## Exercises to complete
#1 List the keywords given at the start of the bone scaffold text.
#2 For each statement, say whether it agrees with the bone scaffold text. Answer yes or no, and quote the words from the text that decide it.
(a) The release of CFZ from CTP scaffolds was measured over a 30-day period.
(b) Cell viability was checked after C3H10T1/2 cells had been seeded in the scaffolds for 7 days.
(c) Alizarin red S staining was carried out on RAW264.7 cells.
#3 Write the part of the bone scaffold text that comes after its last sentence.

Keywords: Bone defect; Bone regeneration; Carfilzomib; Cryogenic 3D printing; β-tricalcium phosphate.

Figure 1

Schematic diagram depicting the fabrication of the 3D-printed β-tricalcium phosphate/poly lactic-co-glycolic acid carfilzomib-loaded scaffolds.

Figure 2

Fabrication of a 3D-printed β-tricalcium phosphate/poly lactic-co-glycolic acid scaffold loaded with carfilzomib (CFZ). (A-F) Scanning electron microscopy micrographs of different scaffolds at different magnification. (G) Compressive strengths of cytidine triphosphate (CTP) scaffolds and TP controls. (H) Young modulus of the CTP scaffolds and TP controls. (I) Release behavior of CFZ from CTP scaffolds in a 30-day test period. (J) Cell viability after seeding C3H10T1/2 in the scaffolds for 3 days.

Figure 3

Cytidine triphosphate (CTP) scaffolds promote osteogenic differentiation in C3H10T1/2 mesenchymal cells. (A) mRNA expression of osteogenic genes in C3H10T1/2 cells stimulated with osteogenic medium supplemented with (carfilzomib [CFZ] group) or without (control group) extracts of the CTP scaffold for 7 days. (B) Western blot results of osteogenic proteins in C3H10T1/2 cells from control and CFZ group. (C) Immunofluorescence staining of osteocalcin in C3H10T1/2 cells from control and CFZ group. (D) Alizarin red S staining of C3H10T1/2 cells stimulated with osteogenic medium supplemented with (CFZ group) or without (control group) extracts of the CTP scaffold for 14 days. Scale bar = 50 μm. *P < 0.05.

Figure 4

Cytidine triphosphate (CTP) scaffolds inhibit osteoclast formation in RAW264.7 cells. (A) mRNA expression of osteoclast formation genes in RAW264.7 cells stimulated with RANKL and supplemented with (carfilzomib [CFZ] group) or without (control group) extracts of CTP scaffold for 7 days. (B) Western blot results of Ctsk, MMP9 and NFATC1 in raw264.7 cells from control and CFZ group. (C) Immunofluorescence staining of F-actin and CTSK in raw264.7 cells stimulated with RANKL and supplemented with (CFZ group) or without (control group) extracts of CTP scaffold for 14 days. Scale bar = 50 μm. *P < 0.05.

## Collected material
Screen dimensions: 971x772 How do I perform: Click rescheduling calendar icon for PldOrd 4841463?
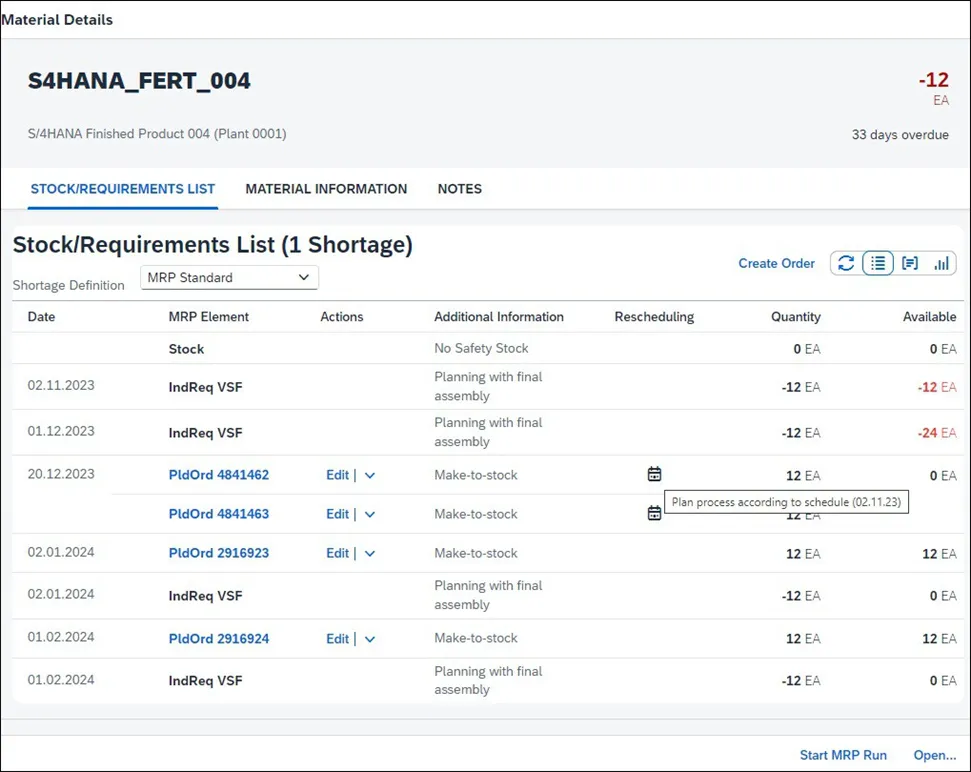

## Responses to the tasks
#1 Bone defect; Bone regeneration; Carfilzomib; Cryogenic 3D printing; β-tricalcium phosphate.

#2
(a) Yes: "Release behavior of CFZ from CTP scaffolds in a 30-day test period."
(b) No: "Cell viability after seeding C3H10T1/2 in the scaffolds for 3 days."
(c) No: "Alizarin red S staining of C3H10T1/2 cells stimulated with osteogenic medium"

#3
Figure 5

Cytidine triphosphate (CTP) scaffolds activate Wnt/β-catenin signaling. (A) Western blot results of β-catenin in C3H10T1/2 cells cultured with medium supplemented with (carfilzomib [CFZ] group) or without (control group) extracts of the CTP scaffold. (B) TOP/FOP-Flash luciferase reporter assay was used to analyze the effect of CTP scaffolds on the activity of Wnt/β-catenin signaling in C3H10T1/2 cells. (C) Immunofluorescence staining of β-catenin in C3H10T1/2 cells from control and CFZ group. Scale bar = 50 μm. *P < 0.05.

Figure 6

Imaging results show cytidine triphosphate scaffolds promote bone regeneration in a rabbit long bone defect model. (A) Surgical procedure in rabbits with the scaffolds. (B) Micro-CT scan images of the defect area at 12 weeks post-surgery. (C) Bone mineral density of regenerated bone tissue. (D) BV/TV ratio of regenerated tissue. (E) Microfil angiography and micro-CT imaging results of the experimental animals. (F) Quantification of average vessel length and vessel area (G) of the experimental animals *P < 0.05.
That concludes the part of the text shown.